Narasumber pertama, KH Imam Sonhaji, membuka diskusi dengan mengajak peserta melihat kembali bagaimana nilai-nilai pendidikan karakter terbentuk dan dihidupkan dalam keseharian santri. Ia menegaskan bahwa karakter tidak hanya lahir dari materi pembelajaran, tetapi terpatri melalui kebiasaan, keteladanan, dan lingkungan yang konsisten. Santri diberi amanah dalam kepengurusan pesantren, dilibatkan dalam kegiatan ibadah, pengajian, hingga mujahadah—semua menjadi ruang pembiasaan yang menginternalisasi nilai spiritual, tanggung jawab, serta kedisiplinan. Namun demikian, KH Imam mengingatkan bahwa kegiatan yang telah menjadi rutinitas kerap kehilangan maknanya apabila tidak disertai kesadaran. Karena itu, pendidikan karakter di pesantren harus selalu ditanamkan melalui tiga pilar: ilmu, hal (kondisi hati), dan amal, sehingga nilai agama tidak hanya diketahui, tetapi dirasakan dan diwujudkan dalam laku hidup sehari-hari.

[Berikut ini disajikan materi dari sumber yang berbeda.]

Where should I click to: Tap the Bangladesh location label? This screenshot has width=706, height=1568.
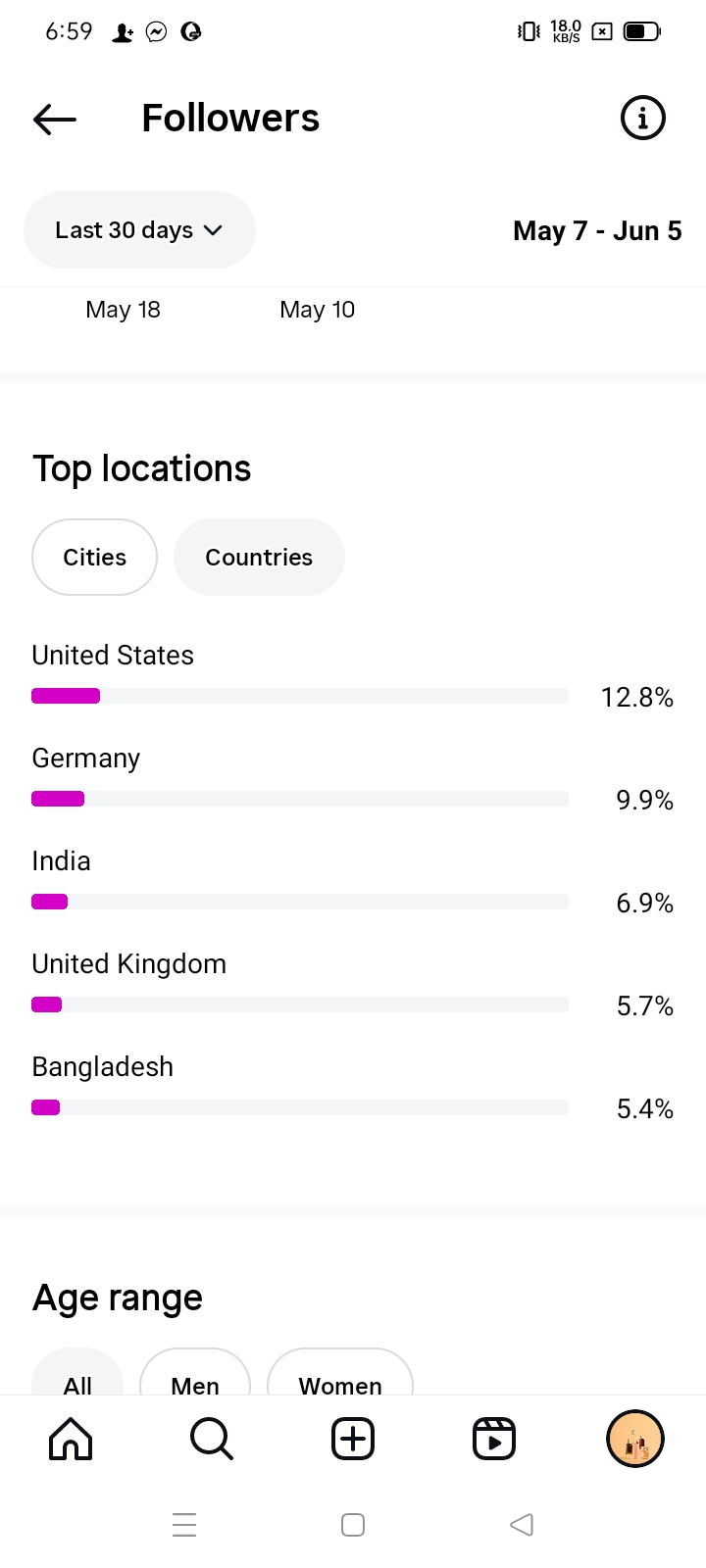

Materi berikutnya disampaikan oleh Ngarifin Siddiq, yang mengurai dinamika dan konsep pendidikan karakter pesantren dalam konteks tantangan pendidikan Indonesia saat ini. Ia memaparkan bahwa banyak persoalan karakter di dunia pendidikan muncul akibat dominasi pendekatan kognitif semata, sementara aspek afektif dan perilaku belum terintegrasi secara optimal. Pesantren, menurutnya, menjadi rujukan penting karena sejak berabad-abad telah mengembangkan pendidikan karakter yang holistik melalui keteladanan kiai, disiplin tradisi, dan kehidupan berasrama. Dengan memadukan proses knowing the good, feeling the good, dan acting the good, pesantren terbukti berhasil melahirkan generasi berakhlak sekaligus berdaya. Ngarifin juga menyinggung tantangan modern: budaya digital, perubahan sosial, serta tuntutan kompetensi baru yang mesti dijawab tanpa menghilangkan akar tradisi. Pesantren, katanya, “harus menyesuaikan diri dengan zaman tanpa kehilangan identitasnya sebagai pusat adab dan moralitas.”

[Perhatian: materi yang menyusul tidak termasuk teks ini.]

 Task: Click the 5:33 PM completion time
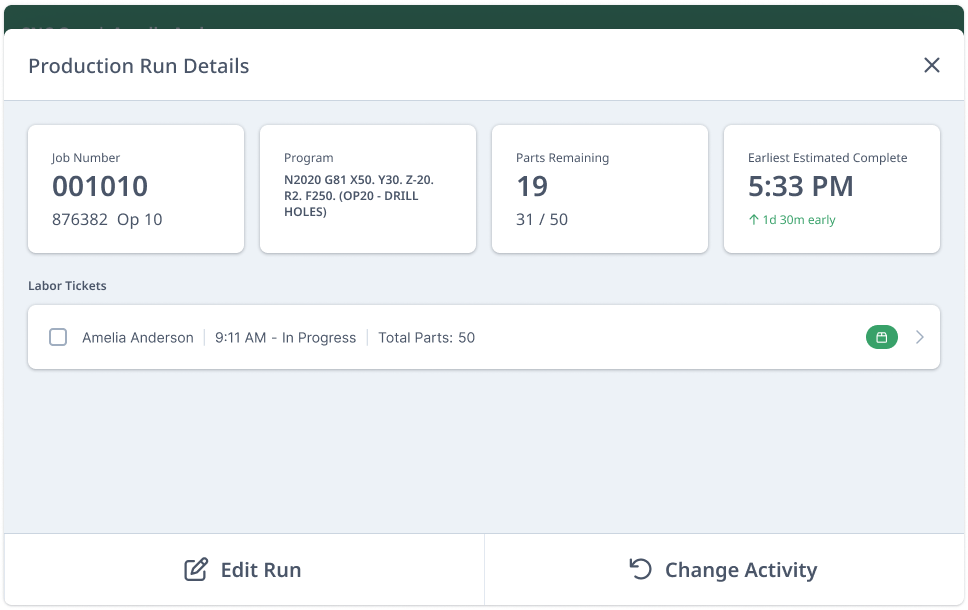[x=801, y=187]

Sebagai penutup, Sari Hernawati menyampaikan strategi revitalisasi pendidikan karakter pesantren yang berpijak pada kekuatan tradisi, namun bergerak progresif menjawab kebutuhan masa kini. Ia menekankan perlunya penguatan nilai dasar pesantren—kesederhanaan, kemandirian, keikhlasan, dan tanggung jawab—melalui sistem yang lebih terstruktur. Kiai, lanjutnya, tetap menjadi figur sentral sebagai role model moral, sementara kurikulum, tradisi turats, dan kegiatan harian menjadi jalur pembentukan karakter yang harus dirawat secara terukur. Revitalisasi, menurut Sari, tidak hanya mempertahankan pola lama, tetapi juga meliputi keberanian untuk membaca tantangan, mengintegrasikan literasi modern, memperkuat otoritas moral, dan membangun inovasi yang tetap sejalan dengan ruh pesantren. Dengan demikian, pesantren dapat terus berperan sebagai lembaga pendidikan Islam yang adaptif, relevan, dan berpengaruh bagi pembentukan karakter generasi masa depan.
Melalui paparan ketiga narasumber tersebut, halaqah ini tidak hanya memberikan pengetahuan konseptual, tetapi juga menghadirkan arah baru bagi penguatan pendidikan karakter pesantren: sebuah pendidikan yang berakar pada tradisi, berjiwa pada nilai, dan bertumbuh mengikuti perkembangan zaman tanpa kehilangan cahaya.